What else could go wrong?

Oh, yes, nationalism raging, here and across Europe.

The more we know about the lives of everyone who lives in the country we live in, the better off we all are. A way to learn about our neighbor of different color, nationality, religion, political or sexual persuasion is through art, film, music and literature. If a neighbor or co-worker or the checker at the store is black and you’re unsure how to make friends, February offers a good start on learning where they came from and how they feel about things. Maybe we’ll all end up as friends.

Film:

  • “Loving,” a true story about a 1950s couple – the white man Richard Loving and the black woman Mildred Jeter – who marry against interracial marriage laws
  • “Moonlight,” a coming of age story set in Miami
  • “Queen of Katwe,” about a Ugandan girl who becomes a world-class chess player

Books:

  • Atlantic Magazine writer Ta-Nehesi Coates’s imparted wisdom to his son on how to be a Black man in America, Between the World and Me
  • A collection of personal narratives called What Does It Mean to Be White in America?

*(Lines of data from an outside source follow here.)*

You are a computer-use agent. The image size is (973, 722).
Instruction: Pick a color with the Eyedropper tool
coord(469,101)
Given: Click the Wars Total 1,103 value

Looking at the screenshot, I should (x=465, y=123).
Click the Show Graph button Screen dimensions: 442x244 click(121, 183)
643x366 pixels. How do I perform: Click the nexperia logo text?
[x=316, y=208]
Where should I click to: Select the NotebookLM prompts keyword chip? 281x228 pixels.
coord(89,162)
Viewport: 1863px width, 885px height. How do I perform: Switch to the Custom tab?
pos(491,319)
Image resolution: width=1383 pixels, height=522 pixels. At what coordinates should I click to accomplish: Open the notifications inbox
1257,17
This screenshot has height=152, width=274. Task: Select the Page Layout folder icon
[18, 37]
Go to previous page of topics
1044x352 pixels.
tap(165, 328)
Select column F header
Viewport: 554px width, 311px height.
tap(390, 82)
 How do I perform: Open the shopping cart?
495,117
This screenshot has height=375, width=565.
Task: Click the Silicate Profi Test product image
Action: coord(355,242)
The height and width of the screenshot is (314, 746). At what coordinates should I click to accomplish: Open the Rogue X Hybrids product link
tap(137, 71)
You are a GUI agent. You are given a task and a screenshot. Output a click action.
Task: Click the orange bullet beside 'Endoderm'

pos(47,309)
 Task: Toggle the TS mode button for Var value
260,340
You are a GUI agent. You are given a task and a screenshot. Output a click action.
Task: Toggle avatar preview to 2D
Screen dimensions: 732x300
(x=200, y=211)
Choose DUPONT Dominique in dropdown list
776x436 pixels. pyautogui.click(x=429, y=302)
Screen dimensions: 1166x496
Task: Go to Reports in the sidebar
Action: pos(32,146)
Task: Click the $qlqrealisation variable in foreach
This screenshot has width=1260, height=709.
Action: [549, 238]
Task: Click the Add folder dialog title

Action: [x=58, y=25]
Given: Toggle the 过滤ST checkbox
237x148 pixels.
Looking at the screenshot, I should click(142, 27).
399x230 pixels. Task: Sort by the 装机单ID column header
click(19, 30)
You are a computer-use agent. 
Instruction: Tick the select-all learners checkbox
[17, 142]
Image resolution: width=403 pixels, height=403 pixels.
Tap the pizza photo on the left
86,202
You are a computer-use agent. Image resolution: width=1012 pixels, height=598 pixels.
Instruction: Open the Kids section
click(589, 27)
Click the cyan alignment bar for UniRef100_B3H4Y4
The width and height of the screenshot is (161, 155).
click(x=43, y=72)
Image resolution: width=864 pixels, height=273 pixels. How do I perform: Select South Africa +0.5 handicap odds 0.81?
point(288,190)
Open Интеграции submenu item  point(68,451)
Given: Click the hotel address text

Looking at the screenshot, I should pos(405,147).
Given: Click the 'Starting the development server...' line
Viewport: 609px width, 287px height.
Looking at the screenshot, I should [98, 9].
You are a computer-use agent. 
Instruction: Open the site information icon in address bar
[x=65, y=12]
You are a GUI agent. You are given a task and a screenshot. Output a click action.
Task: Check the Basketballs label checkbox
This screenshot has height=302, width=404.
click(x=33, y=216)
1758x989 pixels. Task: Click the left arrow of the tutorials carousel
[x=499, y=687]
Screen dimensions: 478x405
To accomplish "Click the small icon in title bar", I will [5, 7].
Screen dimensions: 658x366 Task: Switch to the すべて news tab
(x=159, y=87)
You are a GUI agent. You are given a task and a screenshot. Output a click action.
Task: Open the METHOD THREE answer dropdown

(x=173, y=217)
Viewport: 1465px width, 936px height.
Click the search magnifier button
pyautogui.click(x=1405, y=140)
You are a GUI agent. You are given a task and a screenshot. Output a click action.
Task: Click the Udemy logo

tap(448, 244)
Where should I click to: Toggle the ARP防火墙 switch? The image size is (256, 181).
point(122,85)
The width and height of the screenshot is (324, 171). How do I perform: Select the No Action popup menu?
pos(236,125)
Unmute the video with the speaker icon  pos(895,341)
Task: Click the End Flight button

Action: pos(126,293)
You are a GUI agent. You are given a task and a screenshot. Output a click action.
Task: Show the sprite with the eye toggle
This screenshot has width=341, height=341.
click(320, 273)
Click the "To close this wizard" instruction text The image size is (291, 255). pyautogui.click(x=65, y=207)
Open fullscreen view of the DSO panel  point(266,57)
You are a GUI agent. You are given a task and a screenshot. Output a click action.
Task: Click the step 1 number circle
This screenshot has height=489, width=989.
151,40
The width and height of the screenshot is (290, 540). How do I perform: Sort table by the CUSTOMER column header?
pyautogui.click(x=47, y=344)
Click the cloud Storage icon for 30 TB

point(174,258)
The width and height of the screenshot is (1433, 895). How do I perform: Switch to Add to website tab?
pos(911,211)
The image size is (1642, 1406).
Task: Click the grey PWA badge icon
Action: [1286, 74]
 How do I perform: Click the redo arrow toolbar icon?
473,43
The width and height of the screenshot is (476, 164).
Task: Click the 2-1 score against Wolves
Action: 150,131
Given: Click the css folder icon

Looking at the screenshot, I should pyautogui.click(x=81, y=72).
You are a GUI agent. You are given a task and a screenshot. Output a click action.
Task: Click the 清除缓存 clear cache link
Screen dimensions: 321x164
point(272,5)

Breaking the White Code of Silence, by Gabrielle David and Sean Frederick Forbes
  • Dance of the Jakaranda by Peter Kimani, about Kenyans building a railroad
  • Eye on the Struggle, about Ethel Payne, known as “first lady of the Black press,” by James McGrath Morris
  • The Underground Railroad by Colson Whitehead, a story of Cora and Caesar who run away from the plantation to find the underground railway to freedom

Children’s Books, preschooler to fourth grade or so:

  • I Too Am American, based on the poem of that name by legendary Black poet Langston Hughes
  • Black History: Kids Edition, by Stephen Jones Sr., Black history is world history point of view
  • African History for Beginners by Herb Boyd, an illustrated travelogue from the Pharaohs to the present

Music:

  • Try YouTube for Riverfront Jazz Festival, Dallas, TX, or the New Orleans Jazz

You could spend a month on Black history; or just a read a book or see a movie, or a listen to jazz while you’re cooking supper one night; they’re all fun and interesting ways to lessen the tension that, for reasons which become clear through art, has thrived too long between the races in this country.